Hand-thrown pottery (like the plate in the above example) in natural colors is trending in professional dining rooms these days. But home cooks can't always afford to update an entire dining set. Instead, mix and match a few dishes using a pretty or unusual plate.

Cast iron serving dish at Southbound.

This trick works well if your food presentation skills are still coming up to speed. If you have some unusual or beautiful dishes, you can get away with just tossing food on them. Also consider serving food in the actual cooking dishes, as Chef Craig Perkinson did when he used the tiny cast-iron baker for this roasted duck, brussels sprouts and apple dish at Southbound.

More and more professional chefs are using large bowls to serve entire courses, which is a good strategy to try at home. Use large, flat bowls (sometimes called "soup plates") for the best effect, and pile the food together or stack it up. Again, so it's actually touching.

6. Smear the Sauce

Scallop with sauce smear from The Berkeley Hotel.

Sauces separate the real chefs from the home cooks. Not only can professional chefs create the perfect sauce that marries disparate elements of a dish, but they know how to present it. Chefs don't just pour sauce on top of food. They drizzle it, draw with it and smear it.

Here's a cheffy secret: Sauces are often better under the food instead of on top of it. On top they can make a crisp entree soggy. A sauce can also obscure an otherwise visually lovely entree.

Another secret: Put the sauce in a squeeze bottle and you have an instant sauce pencil. You can dot, swirl, spatter and draw. If you have two or three different colored sauces, you can really get artistic. For this seared scallop topped with a cube of lemon gelee, Chef William Price at The Berkeley Hotel used two sauces in contrasting colors to add artistic appeal to the large plate. This is a combination of squeeze-bottle dots and spatters, plus the smear.

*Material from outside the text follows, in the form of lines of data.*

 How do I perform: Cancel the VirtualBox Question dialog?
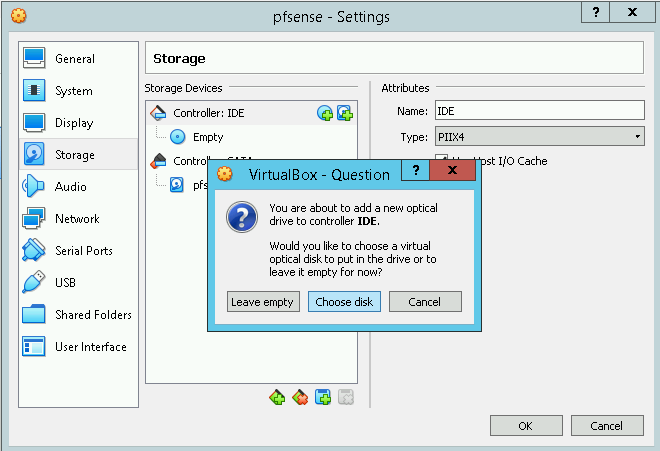424,302
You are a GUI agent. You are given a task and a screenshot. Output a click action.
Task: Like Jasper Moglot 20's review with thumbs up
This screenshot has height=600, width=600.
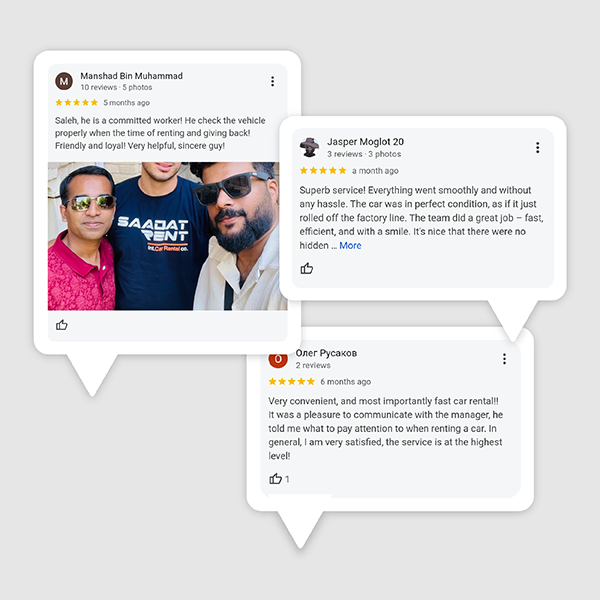307,268
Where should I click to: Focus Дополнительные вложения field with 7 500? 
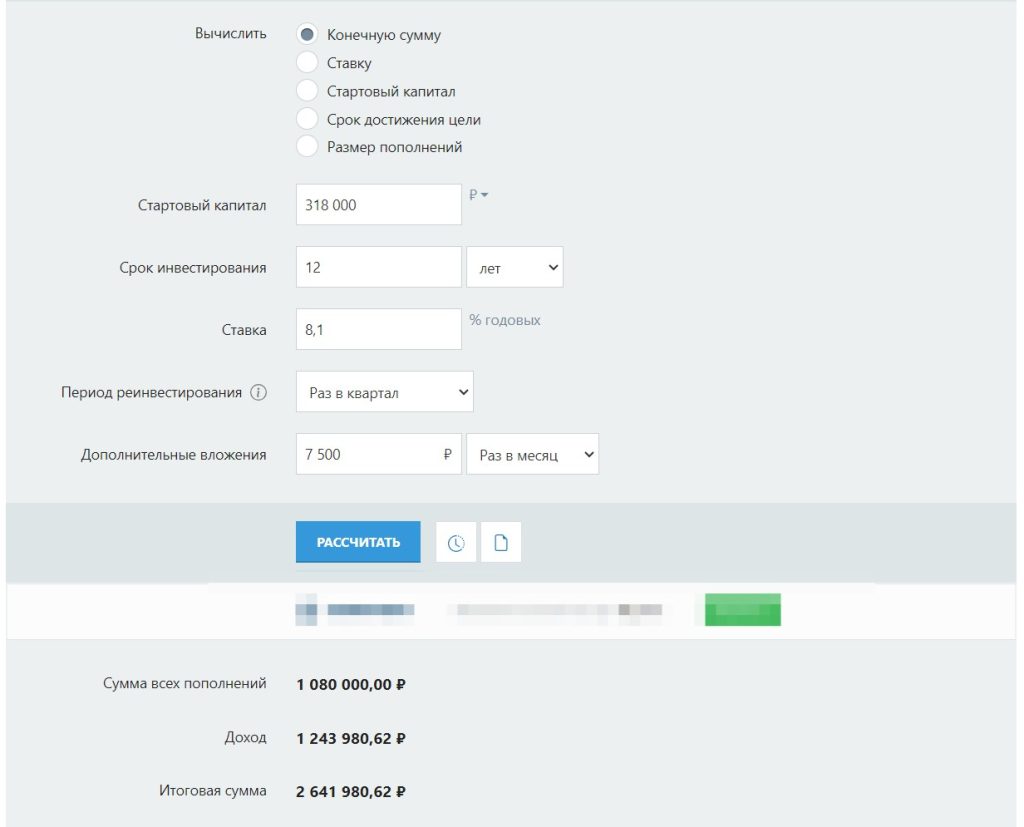tap(379, 454)
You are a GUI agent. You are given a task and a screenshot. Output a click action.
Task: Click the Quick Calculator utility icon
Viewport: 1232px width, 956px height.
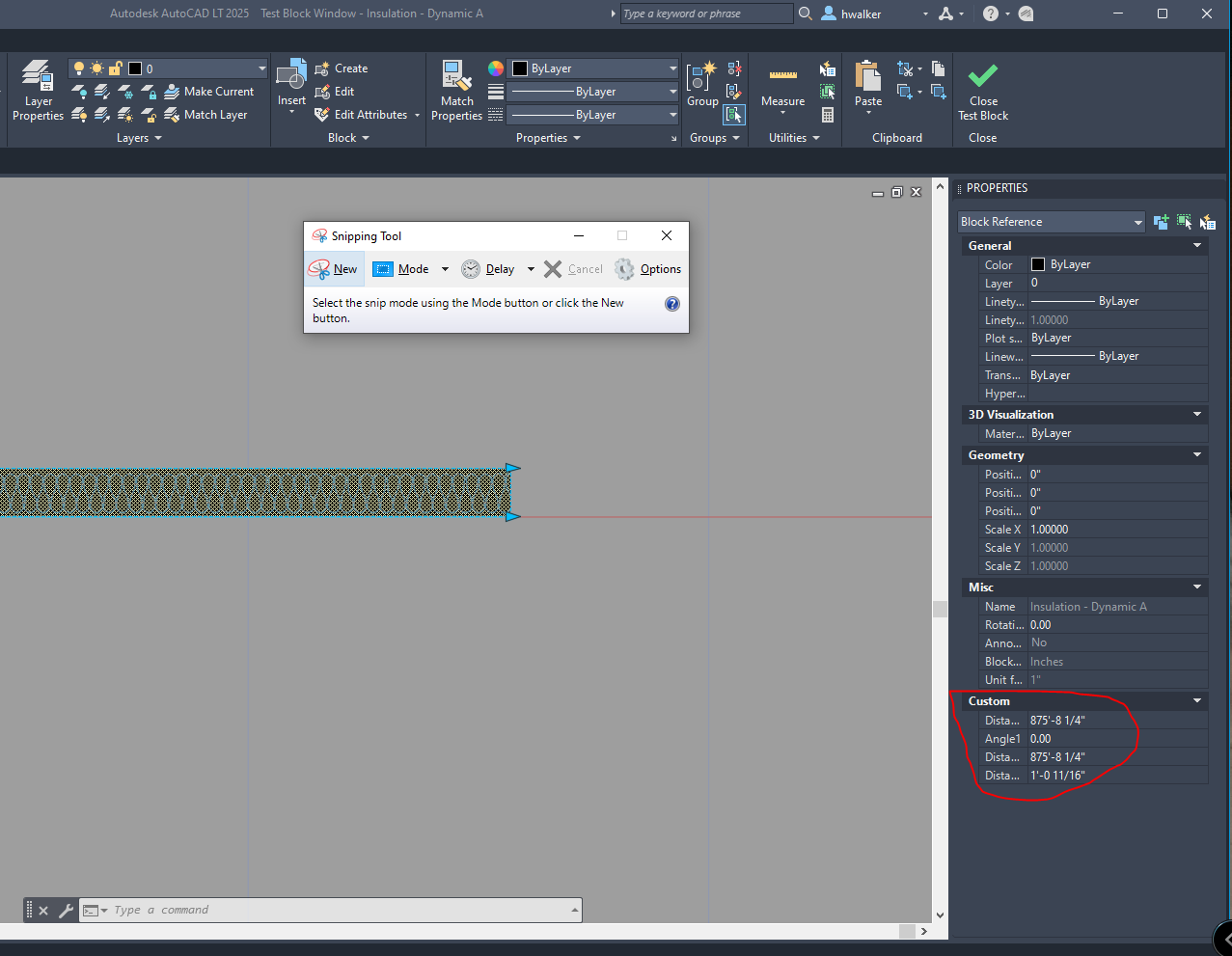coord(827,115)
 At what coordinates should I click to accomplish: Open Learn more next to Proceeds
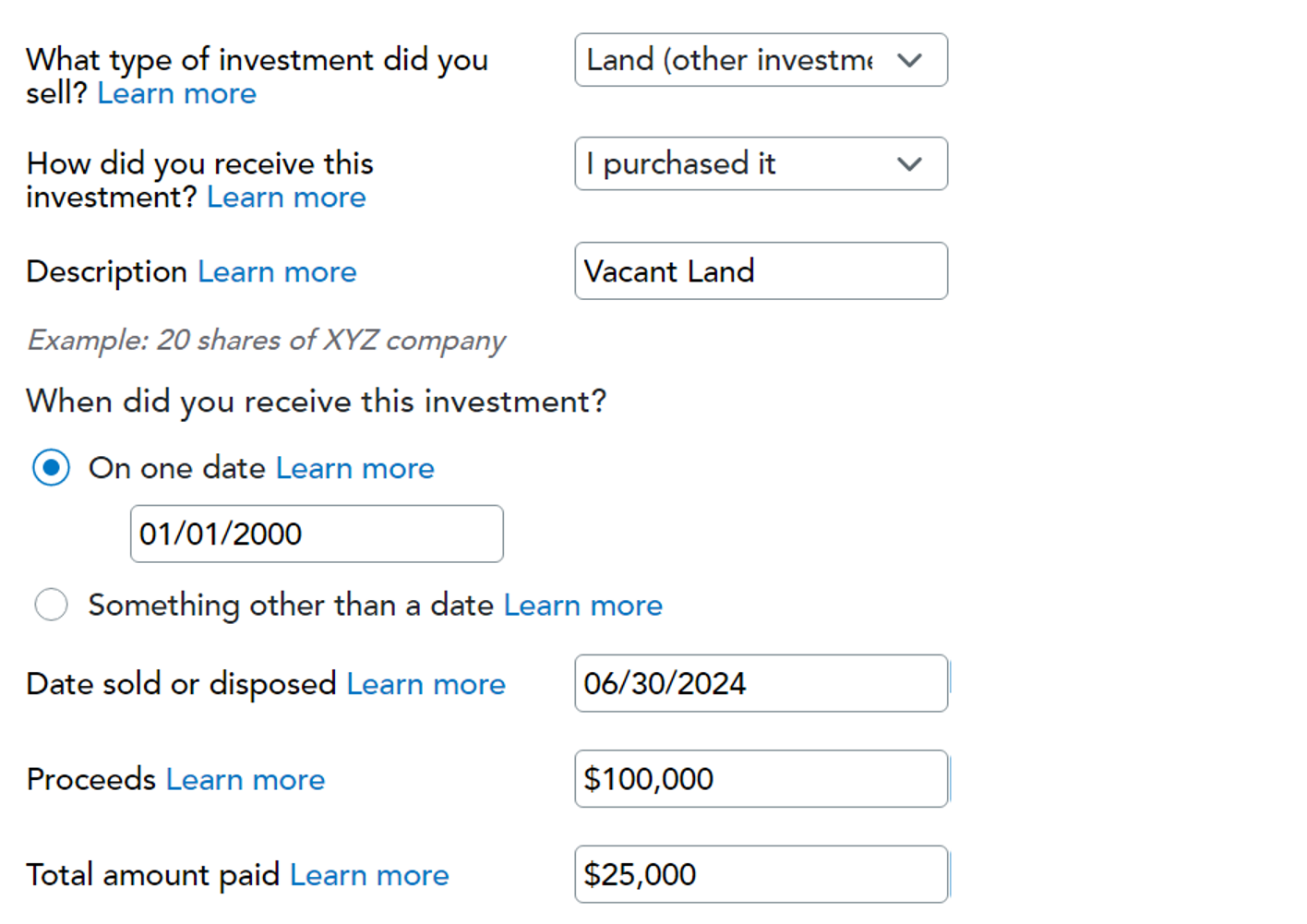[x=246, y=780]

Simple charcuterie plate from Metzger.

The smear is very easy sauce trick, no squeeze bottles required. Drop a spoonful of sauce on the plate. Then, with the back of the spoon, press it into the blob of sauce and quickly pull the spoon in the direction you want the smear to go.

You can place the food on top of the smear, or just let the smear speak for itself. In this charcutierie board from Metzger Bar & Butchery, Chef Brittanny Anderson breaks up a plate of blobs with an artistic smear of apple butter in the center. Also notice the slate tile she uses for food presentation - another example of using creative serving plates.

7. Spread the Fan

Fanned food presentation at Rogue.

Fanning the food is a simple trick that looks oh-so-pro. Fan out crackers, cheese and meats for a simple snack, as Chef Will Longoria at The Rogue Gentlemen did here. Or get fancy with the main course.

Chef Iggy usually slices and fans roasted meats like seared skirt steak, grilled pork loin or boneless chicken breast. Slicing and fanning them on the plate (atop a little pile of mashed potatoes) fancies up an otherwise plain dinner. Hit it with a sprig of parsley or basil and you've got One Fancy Dish.

There you have it! Wow your family and guests by applying a few of these food presentation skills to your next dinner plate. Keep practicing and you'll find your own favorite methods for particular dishes. Then you're well on your way to greater Cheffy-ness.